(Data excerpts)
= = = = =

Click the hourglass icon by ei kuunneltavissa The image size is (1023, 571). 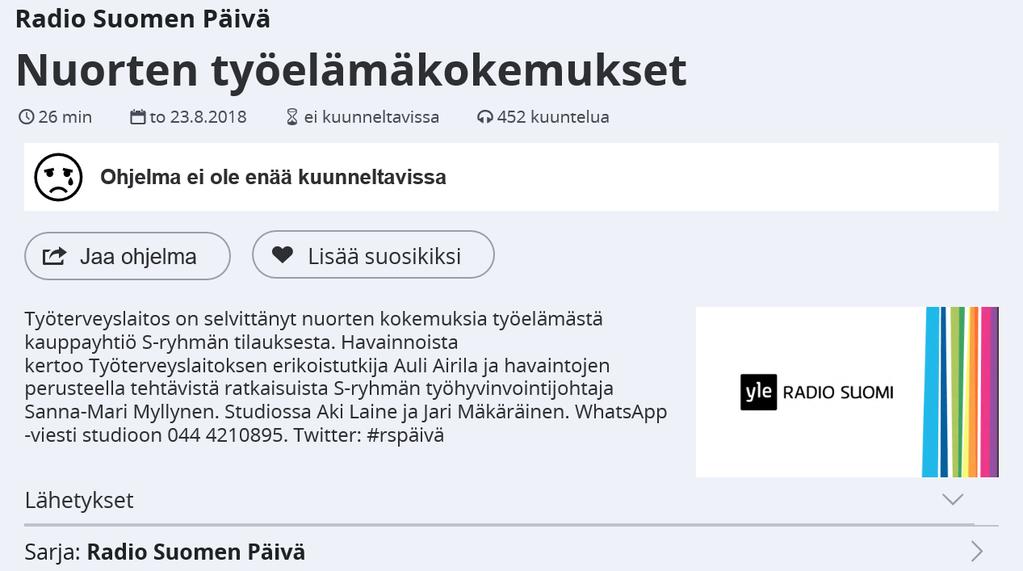click(292, 117)
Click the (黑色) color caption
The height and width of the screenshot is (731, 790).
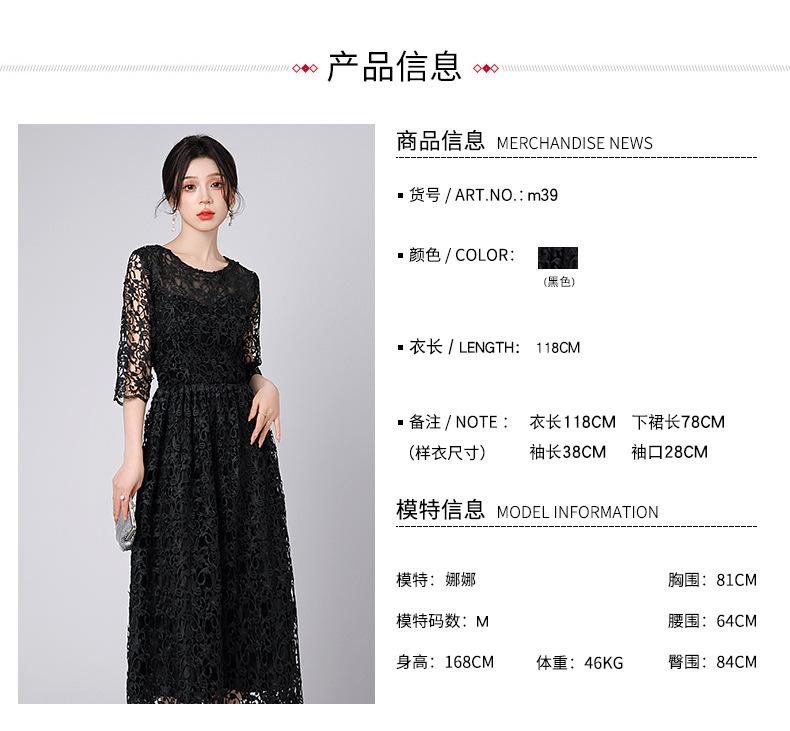click(x=559, y=282)
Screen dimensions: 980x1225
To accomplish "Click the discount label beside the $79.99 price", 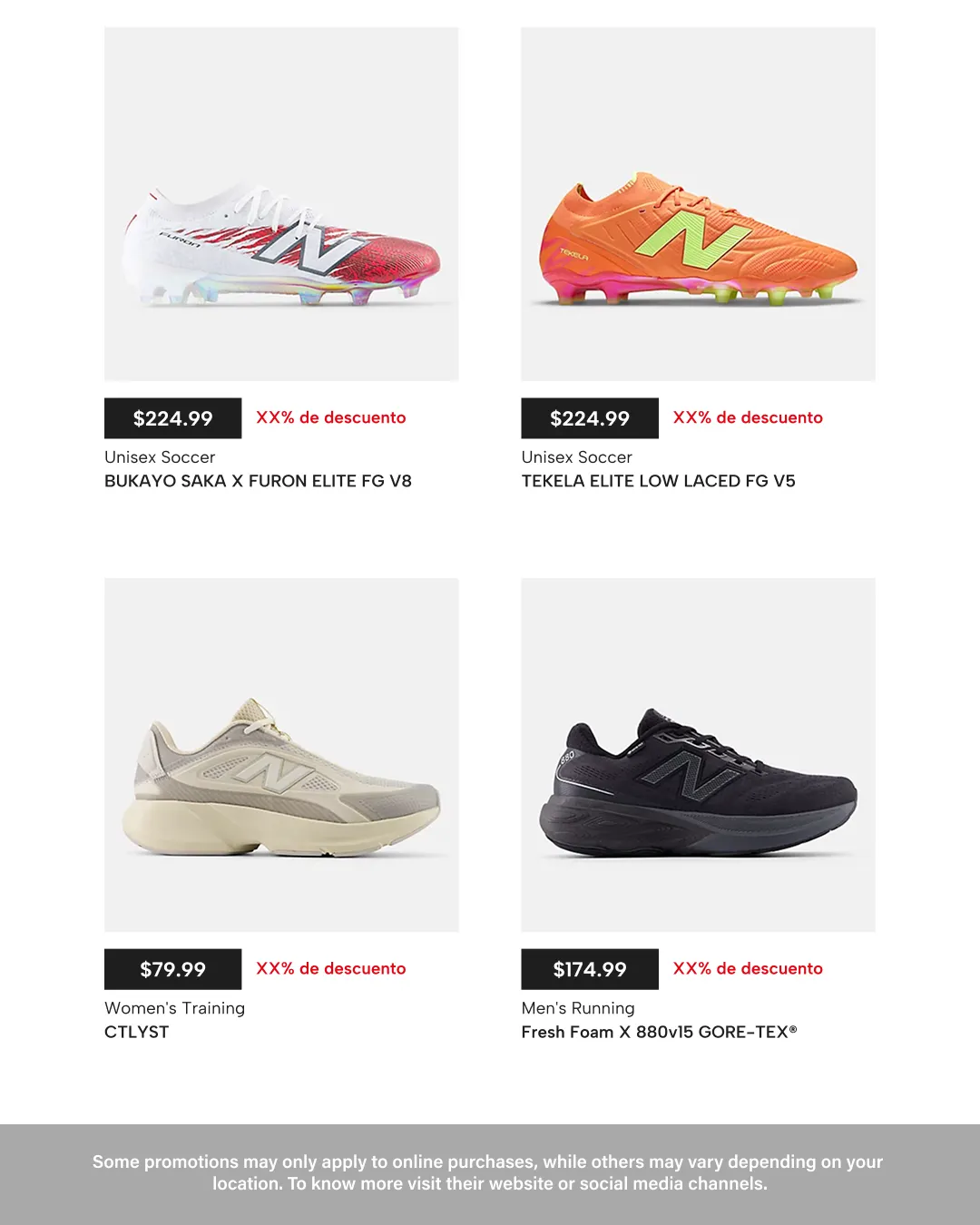I will tap(331, 968).
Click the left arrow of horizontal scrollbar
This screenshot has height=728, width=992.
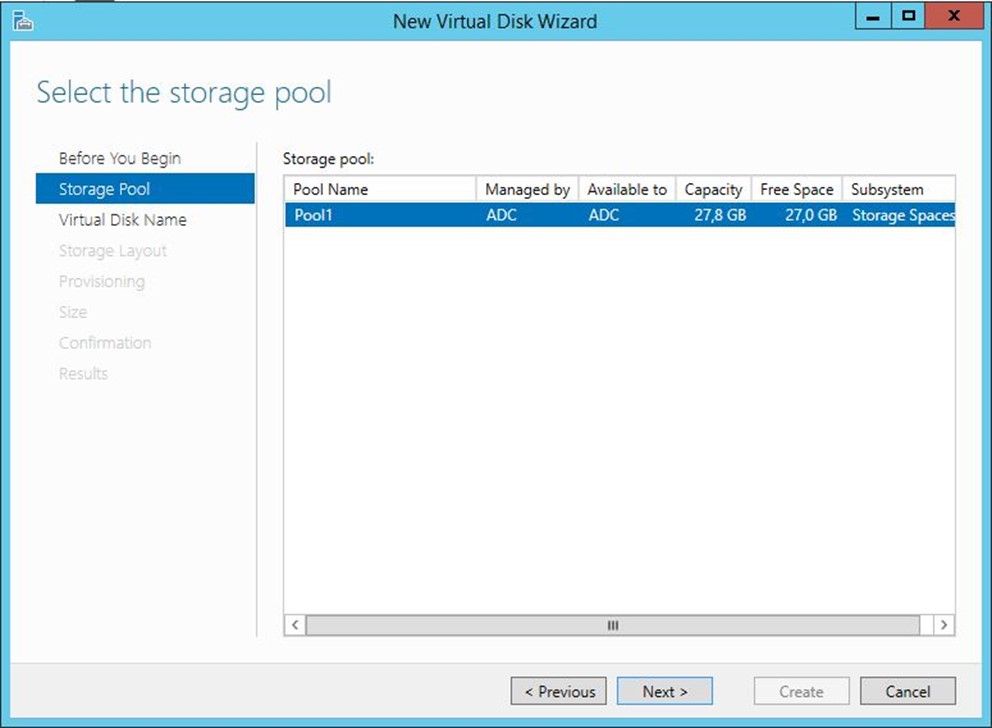tap(295, 625)
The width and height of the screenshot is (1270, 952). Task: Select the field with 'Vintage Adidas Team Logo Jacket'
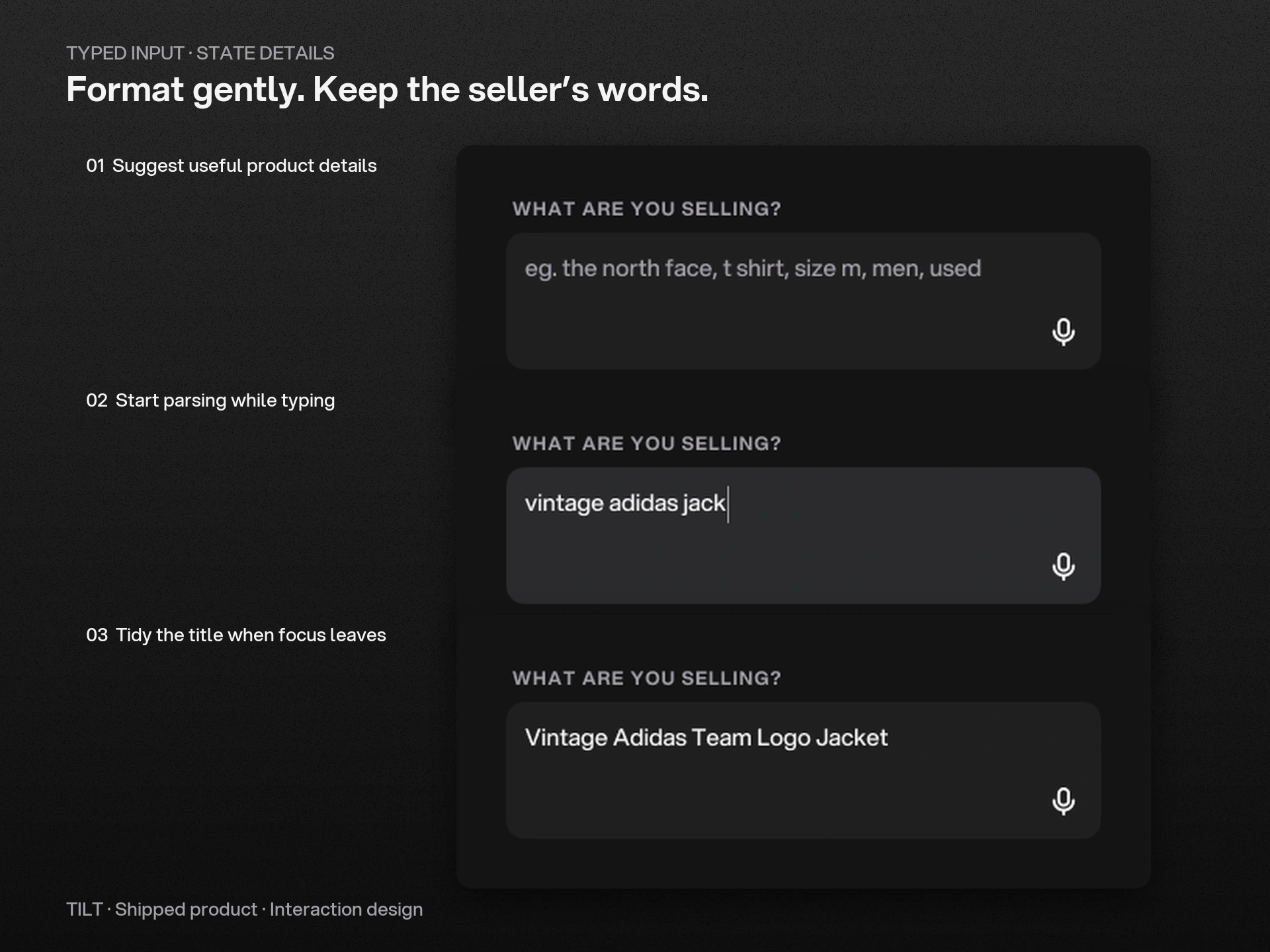803,770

= = = = =

__Task brief__:
Print the stretch of the data from the line with "Click the left arrow of horizontal scrollbar" through its last line, exactly and with both ends kept. Omit pictures.

__Problem solution__:
Click the left arrow of horizontal scrollbar
This screenshot has height=728, width=992.
tap(295, 625)
The width and height of the screenshot is (1270, 952). Task: Select the field with 'Vintage Adidas Team Logo Jacket'
803,770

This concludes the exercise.